* _THE DATA_
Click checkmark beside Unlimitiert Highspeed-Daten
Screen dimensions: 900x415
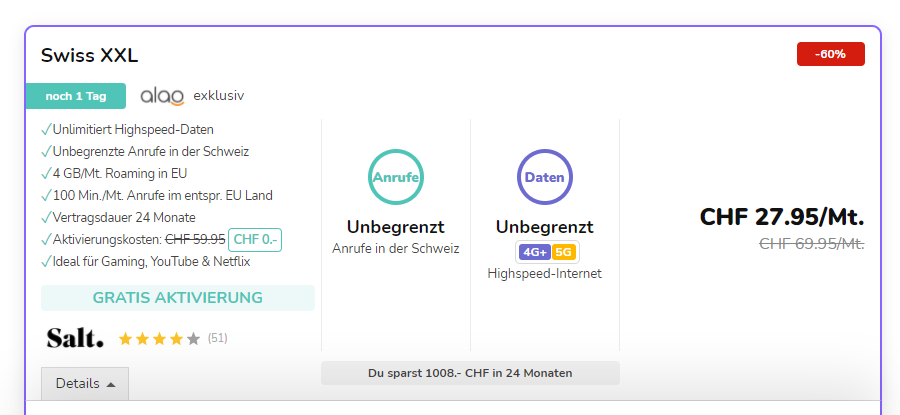tap(46, 130)
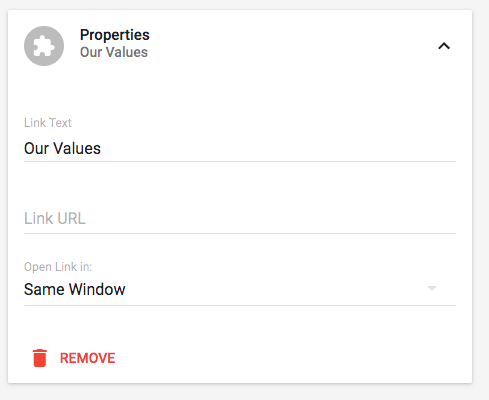Click the REMOVE button label

87,358
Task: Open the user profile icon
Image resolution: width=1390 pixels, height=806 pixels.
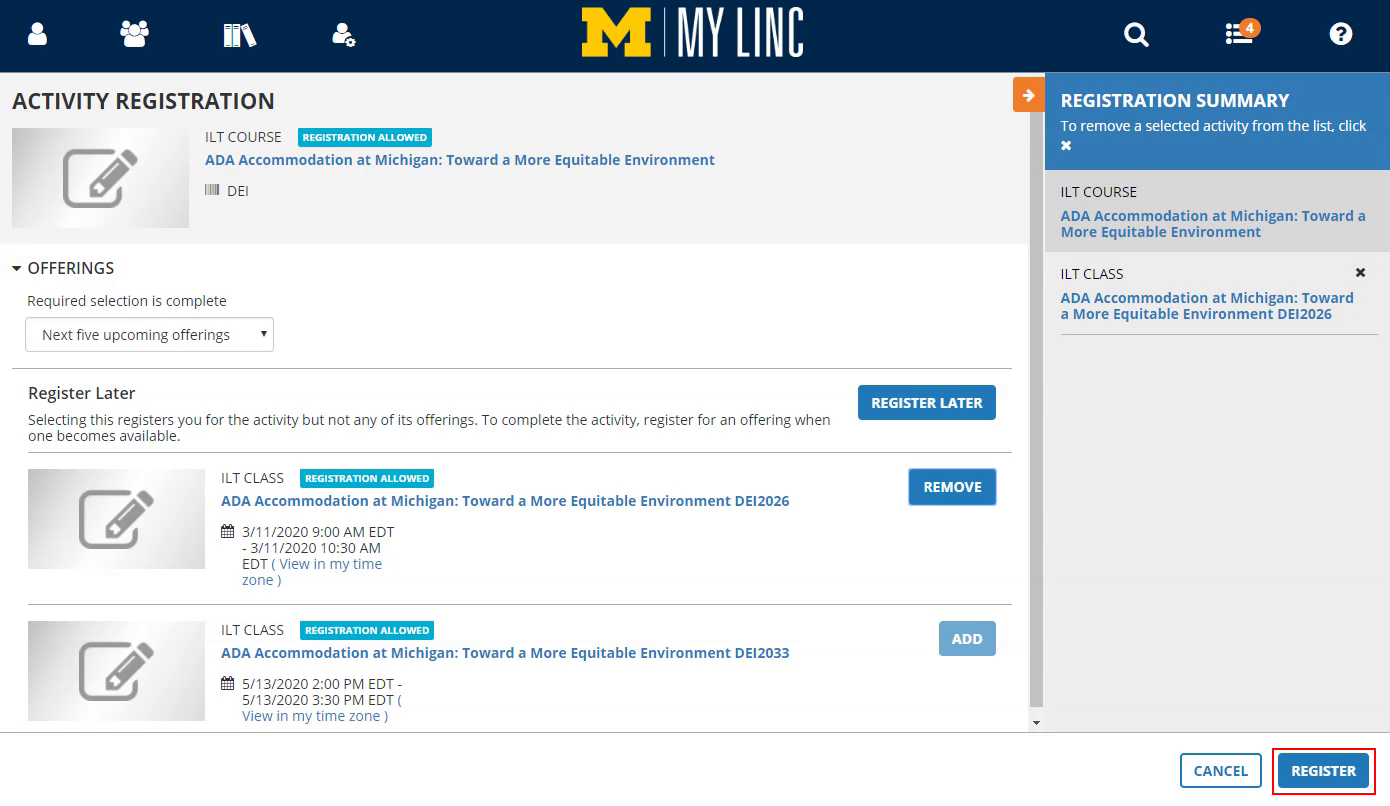Action: [x=37, y=33]
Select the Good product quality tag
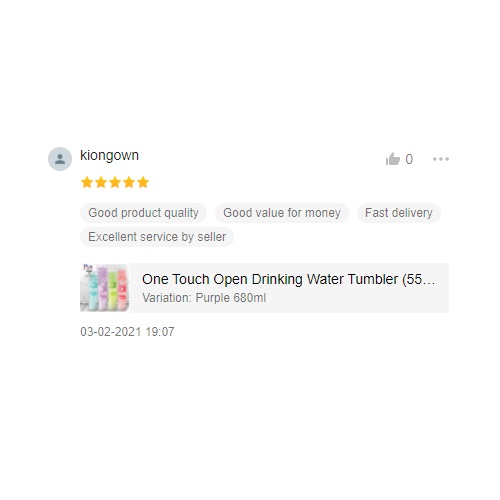This screenshot has width=500, height=500. 143,213
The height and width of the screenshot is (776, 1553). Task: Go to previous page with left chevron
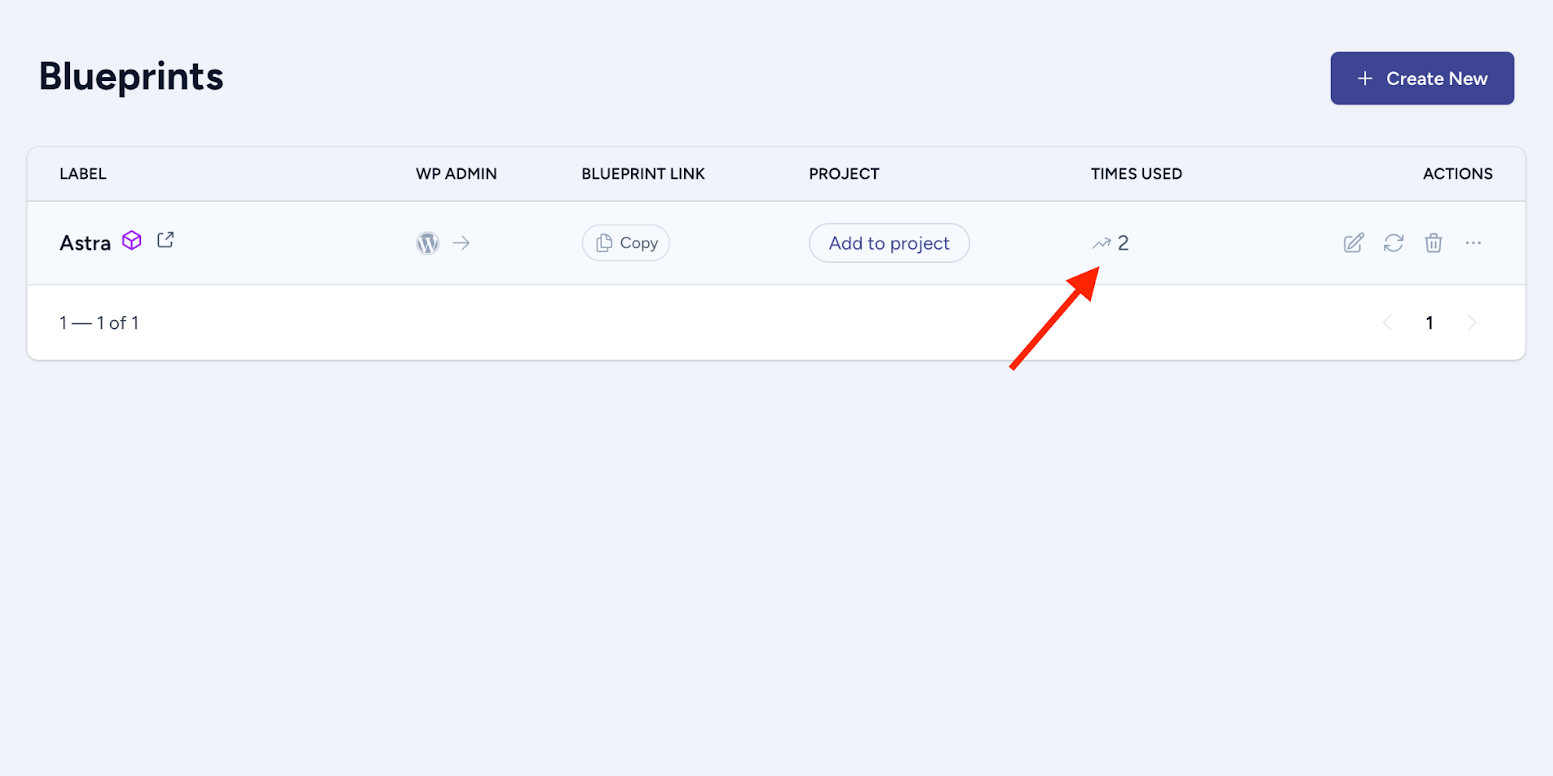click(x=1387, y=322)
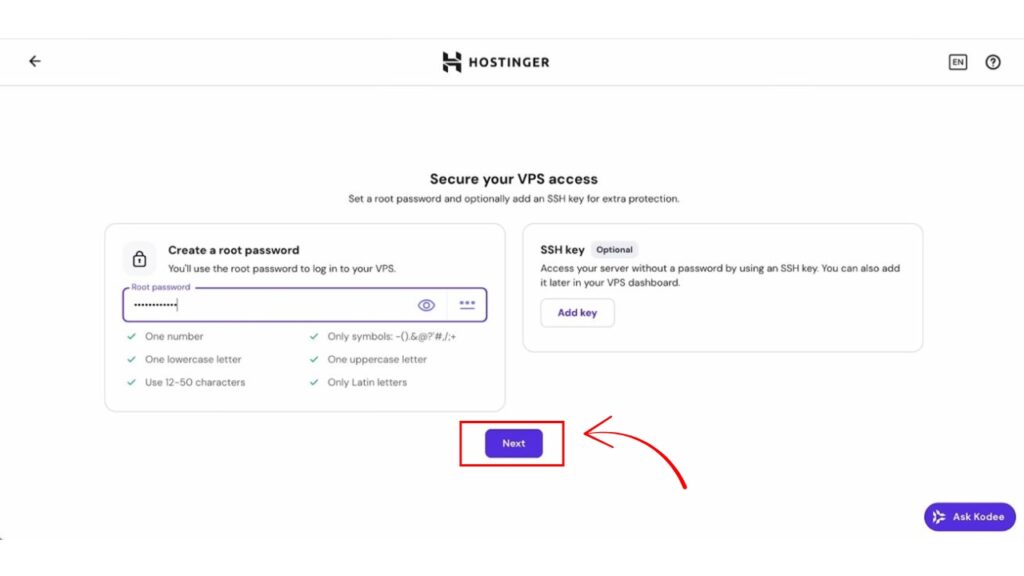
Task: Show the password with the eye icon
Action: tap(427, 305)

* _REQUEST_
Copy the entries word for word, starting at the line containing "The height and" and ending with the last line of the entries, and leave the pictures out.

* _TASK SOLUTION_
The height and width of the screenshot is (776, 1553). Task: Go to previous page with left chevron
click(x=1387, y=322)
Task: Show the password with the eye icon
Action: tap(427, 305)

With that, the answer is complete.